= Angelus d'Ongnies =

Dutch Catholic bishop (1650–1722)

Memorial to Angelus d'Ongnies in Roermond

Alonso, Angelus or Ange d'Ongnies (1650–1722) was a Capuchin friar from the Spanish Netherlands who became bishop of Roermond.

==Life==
Alonso d'Ongnies was born on 18 December 1650 in Hoboken, just outside Antwerp, the eldest son of Charles Philippe Joseph d'Ongnies, Count of Estrées, and Lady Marie-Marguerite Schetz d'Ursel. He was baptised shortly after birth by the midwife, who feared the baby might not survive, and was conditionally rebaptised in Brussels Minster on 11 May 1651.

In 1668 he renounced his noble titles and estates, with an annual income of 10,000 crowns, to join the Capuchin order. He was clothed as a Capuchin in London on 16 December 1668, and took the name in religion Angelus of Brussels. He was tonsured and received minor orders at Ypres on 16 December 1667; was ordained deacon in Bruges on 25 February 1673; and priest at Cambrai on 13 February 1674, with special dispensation from Pope Clement X for being under the canonical age of 25. At the same time, he was pursuing theological studies from 1672 to 1676.

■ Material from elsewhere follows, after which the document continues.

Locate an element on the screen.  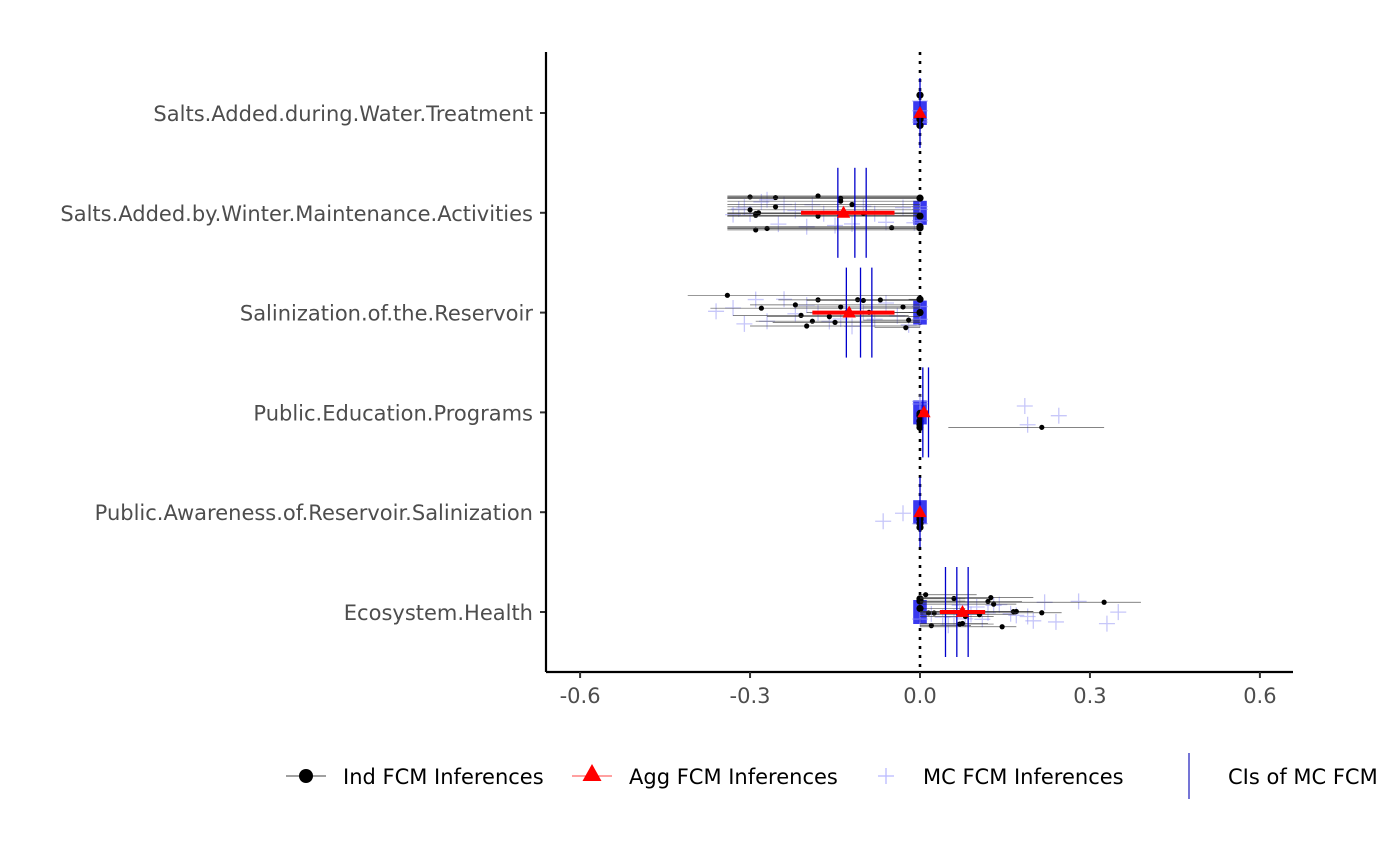
legend-item: MC FCM Inferences is located at coordinates (1001, 777).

From 1677 he was living at his order's house in Bruges, serving as a confessor to female orders and as a preacher in both French and Dutch. From October 1683 to April 1684 he was in Rome. In 1685 he was appointed preacher to the court in Brussels, providing the sermons for Advent and Lent. His effectiveness as a preacher and his noble family led to him being nominated bishop of Roermond on 28 February 1701. His appointment received papal confirmation on 21 November 1701, and he was consecrated as bishop in the Capuchin church in Brussels on 1 January 1702.

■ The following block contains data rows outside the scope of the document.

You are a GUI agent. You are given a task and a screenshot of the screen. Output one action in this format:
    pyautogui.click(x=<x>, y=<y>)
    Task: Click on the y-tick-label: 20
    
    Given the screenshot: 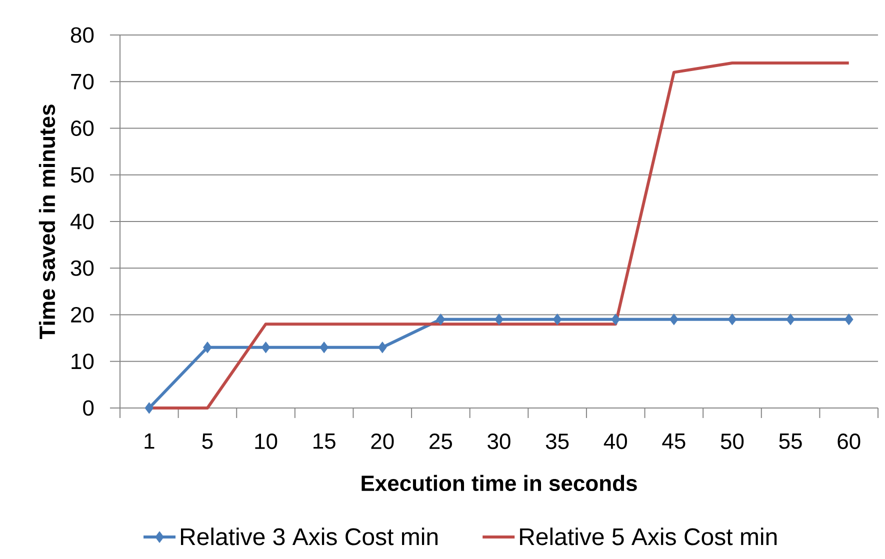 What is the action you would take?
    pyautogui.click(x=82, y=314)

As bishop he was particularly preoccupied by the poverty of his diocese and by the depradations of troops marching through during the War of the Spanish Succession. He was opposed to Jansenism and very quickly published the papal bull Unigenitus (1713) condemning it.

He died in Brussels on 9 April 1722, while staying with his nephew, the Duke of Ursel. A funeral monument with a marble bust was installed in Roermond Cathedral in his memory.